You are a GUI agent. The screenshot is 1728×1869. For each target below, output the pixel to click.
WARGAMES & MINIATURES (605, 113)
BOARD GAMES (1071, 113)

--

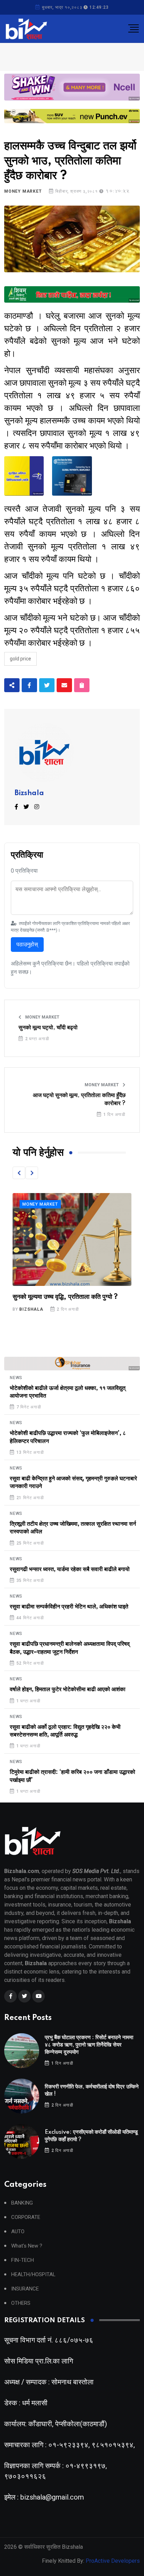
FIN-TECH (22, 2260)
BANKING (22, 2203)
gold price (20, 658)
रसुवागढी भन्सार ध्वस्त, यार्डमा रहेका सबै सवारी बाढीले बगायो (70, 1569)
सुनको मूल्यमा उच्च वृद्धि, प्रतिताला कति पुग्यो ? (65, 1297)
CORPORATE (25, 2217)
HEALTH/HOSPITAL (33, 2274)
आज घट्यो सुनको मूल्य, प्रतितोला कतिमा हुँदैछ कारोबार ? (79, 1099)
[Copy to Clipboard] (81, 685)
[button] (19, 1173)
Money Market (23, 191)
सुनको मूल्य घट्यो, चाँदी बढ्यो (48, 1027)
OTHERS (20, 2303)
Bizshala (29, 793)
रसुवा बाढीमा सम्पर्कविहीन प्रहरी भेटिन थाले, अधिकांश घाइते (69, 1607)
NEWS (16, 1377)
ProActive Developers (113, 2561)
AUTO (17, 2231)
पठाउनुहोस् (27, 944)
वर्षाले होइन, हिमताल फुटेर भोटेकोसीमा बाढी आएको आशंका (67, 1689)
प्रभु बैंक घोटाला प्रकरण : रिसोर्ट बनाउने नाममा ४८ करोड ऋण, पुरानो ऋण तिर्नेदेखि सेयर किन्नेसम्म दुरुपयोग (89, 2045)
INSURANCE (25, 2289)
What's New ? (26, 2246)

...

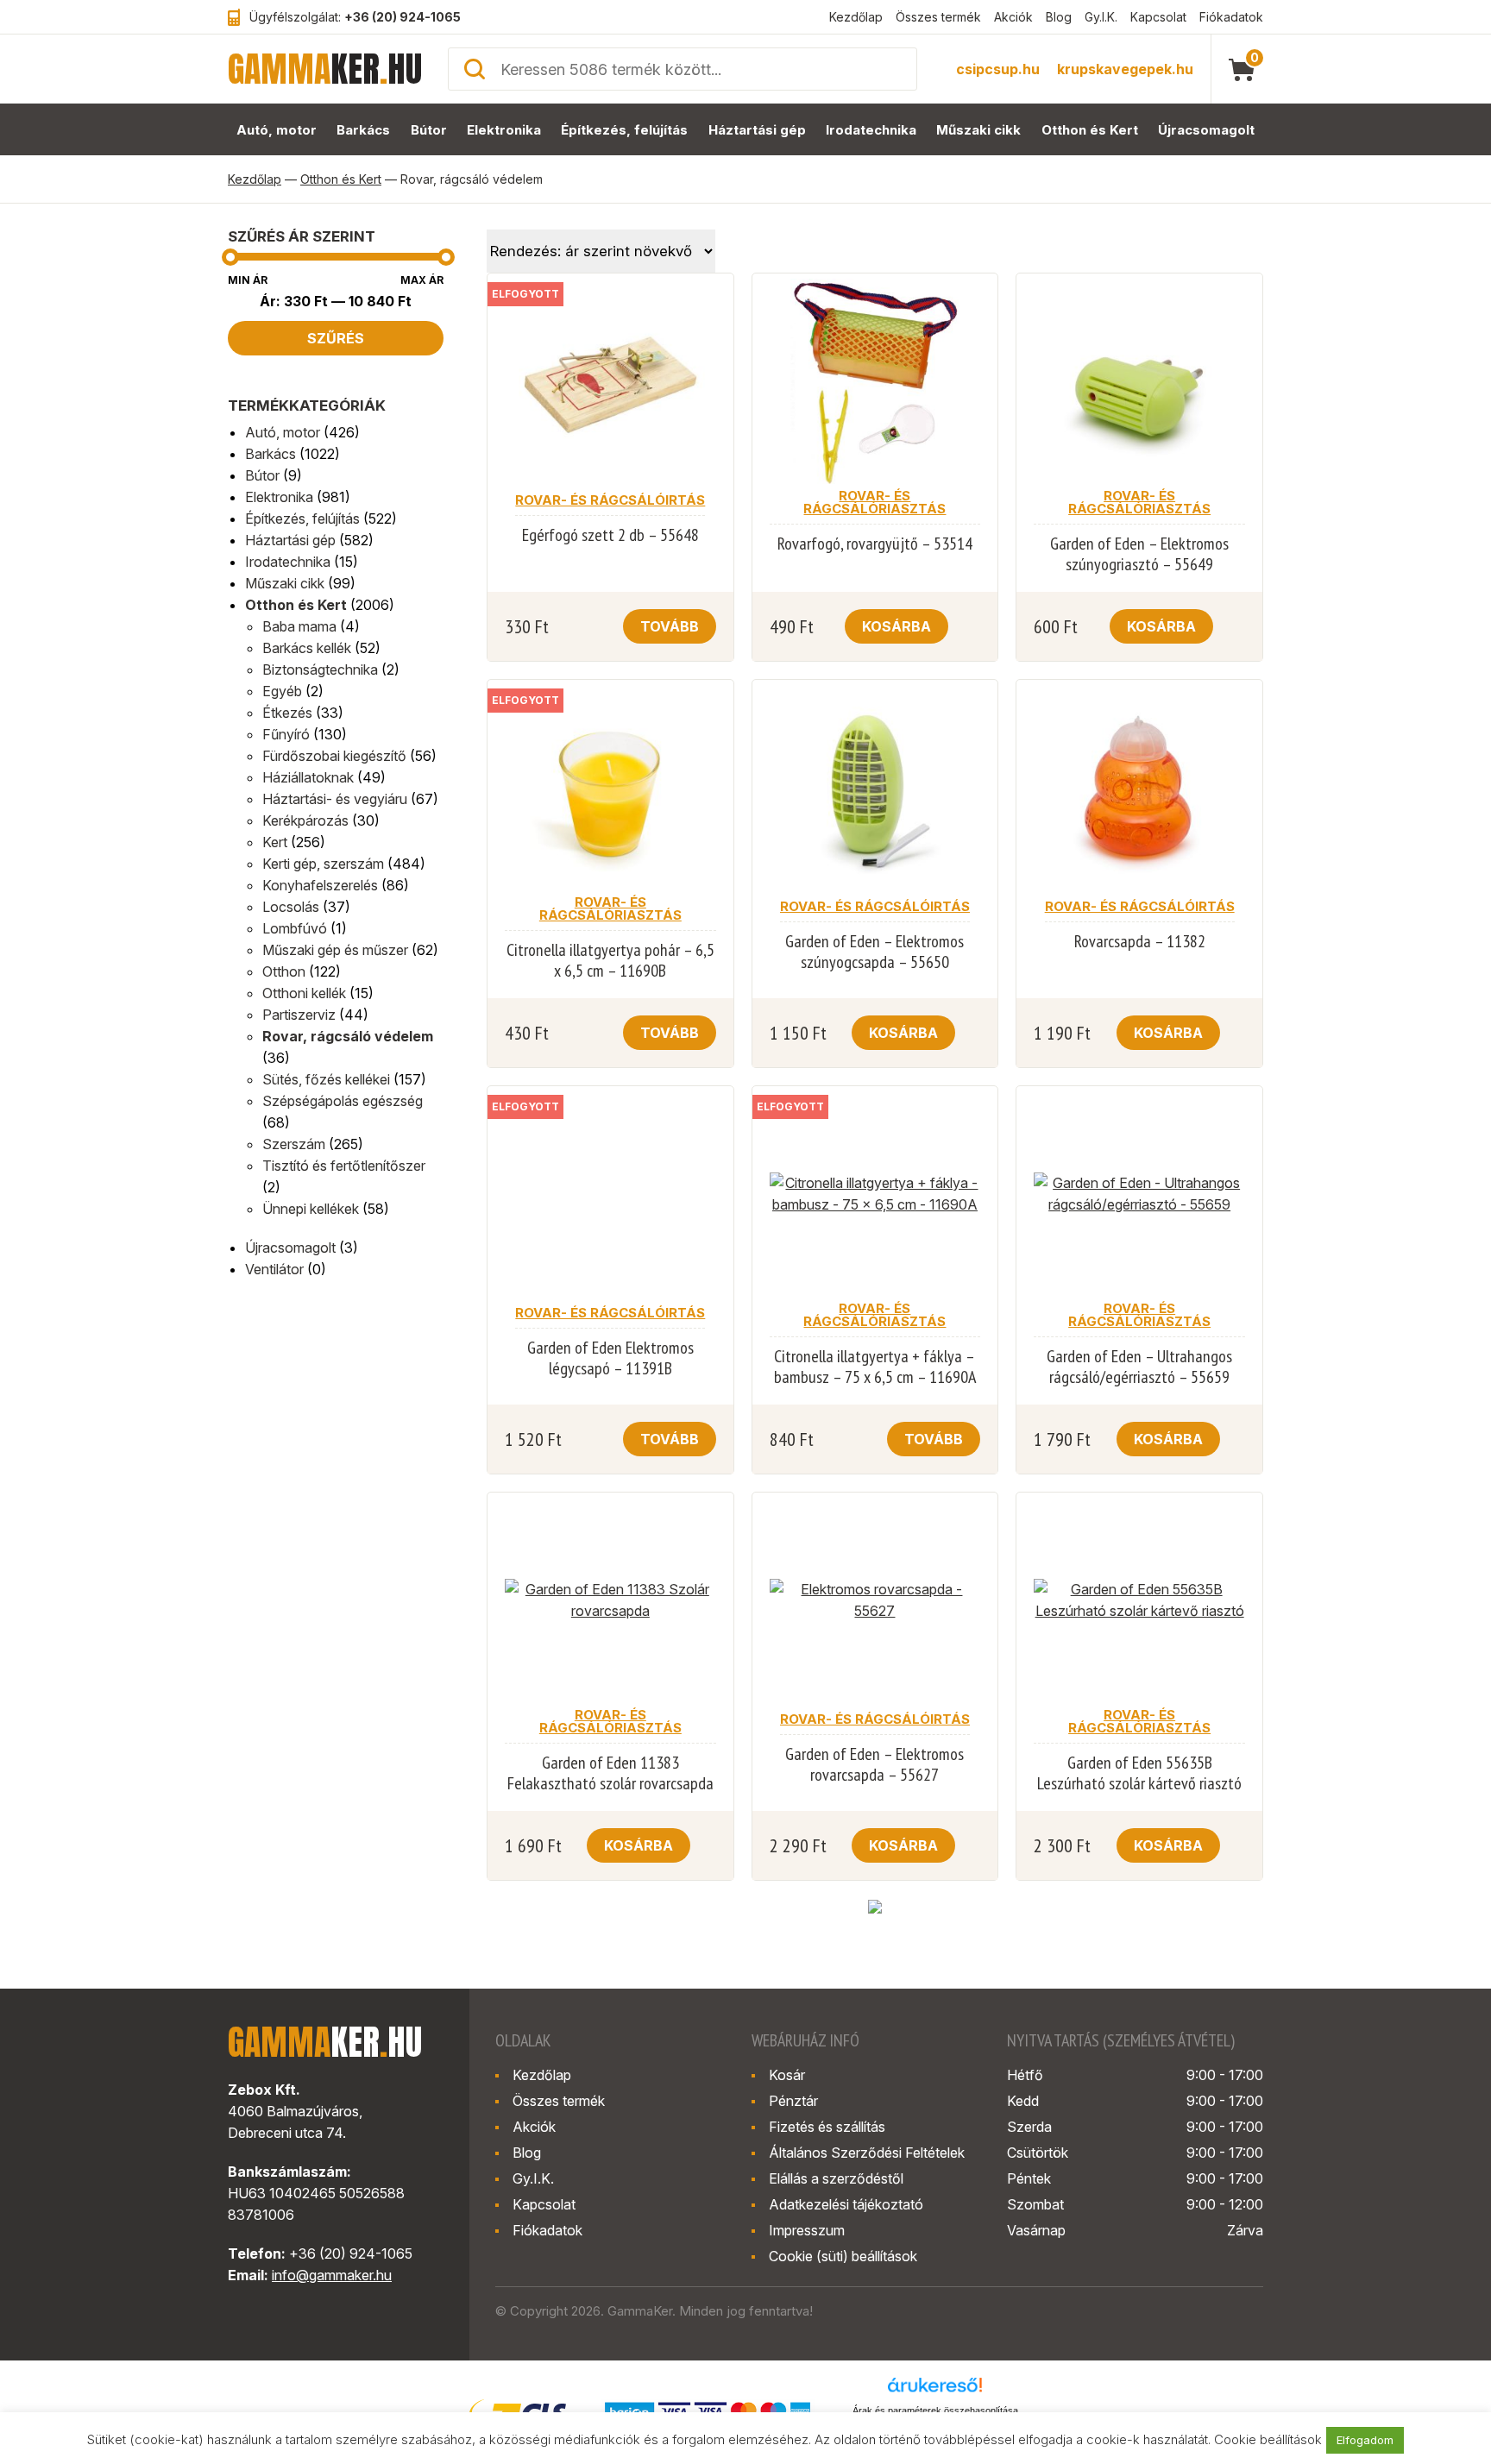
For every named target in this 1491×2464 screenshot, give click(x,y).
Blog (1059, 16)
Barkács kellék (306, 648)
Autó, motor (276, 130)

WHAT TO WORK ON
Look through the data above. Find each line with the string "screenshot" and copy it.

WRITTEN ANSWER
You are a GUI agent. The screenshot is 1728×1869. For each target below, output the pixel to click.
For every named target in this 1491×2464 screenshot, give click(x,y).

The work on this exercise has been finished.